7. As acções judiciais são arquivadas.
Transformar uma diferença familiar num processo judicial é um ato de guerra. As famílias podem e conseguem chegar a esta fase, e é quase sempre contraproducente, e caro, tanto financeira como psicologicamente. O nosso colega, Steve Salley, ele próprio um advogado, resumiu a situação: “O litígio familiar é a forma mais feia de guerra: a guerra civil. Os reféns e as baixas superam largamente os vencedores aparentes, e as cicatrizes são permanentes. Quaisquer vitórias acabam por ser tragicamente insatisfatórias”. Quando as famílias consideram os processos judiciais como a solução, não estão contando com o provável arrependimento que irão sentir durante os próximos cinco ou 10 anos, ou mais tempo, bem como o impato nos seus empregados e na comunidade.

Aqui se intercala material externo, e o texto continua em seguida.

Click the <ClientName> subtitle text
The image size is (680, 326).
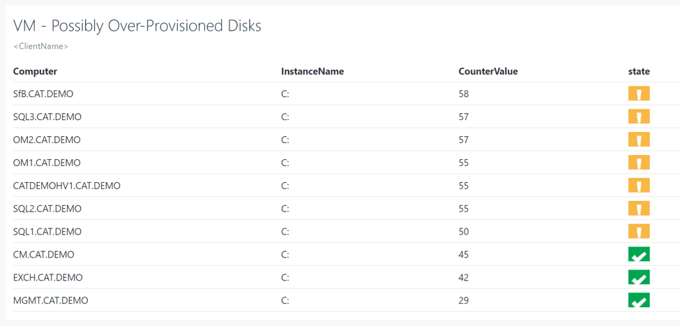coord(41,46)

Vemos o trágico desenrolar destas sete fases de conflito a toda a hora nas famílias empresariais com as quais trabalhamos. Temos observado grande angústia e frustração. Famílias fraturadas. Carreiras e negócios arruinados.
A boa notícia é que também temos testemunhado um caminho difícil, mas replicável, para sair da espiral de conflitos – alguns passos importantes que podem colocar a família empresarial novamente no caminho certo.
Ver a oportunidade no momento de crise. Se os membros da família sentirem dor suficiente, então tornam-se dispostos a ver os seus interesses sob uma nova luz. A dor traz novas oportunidades. De fato, a dor intensa é um sinal de que os interesses mudaram de fato, e esta mudança permite que as facções em conflito venham à mesa e encontrem compromissos que antes não existiam. Os interesses podem mudar de forma considerável nas famílias que se encontram dentro em espiral de conflito, que o cliente com os sete advogados na sala de administração nos disse mais tarde: “Tudo o que queremos agora é paz e prosperidade”.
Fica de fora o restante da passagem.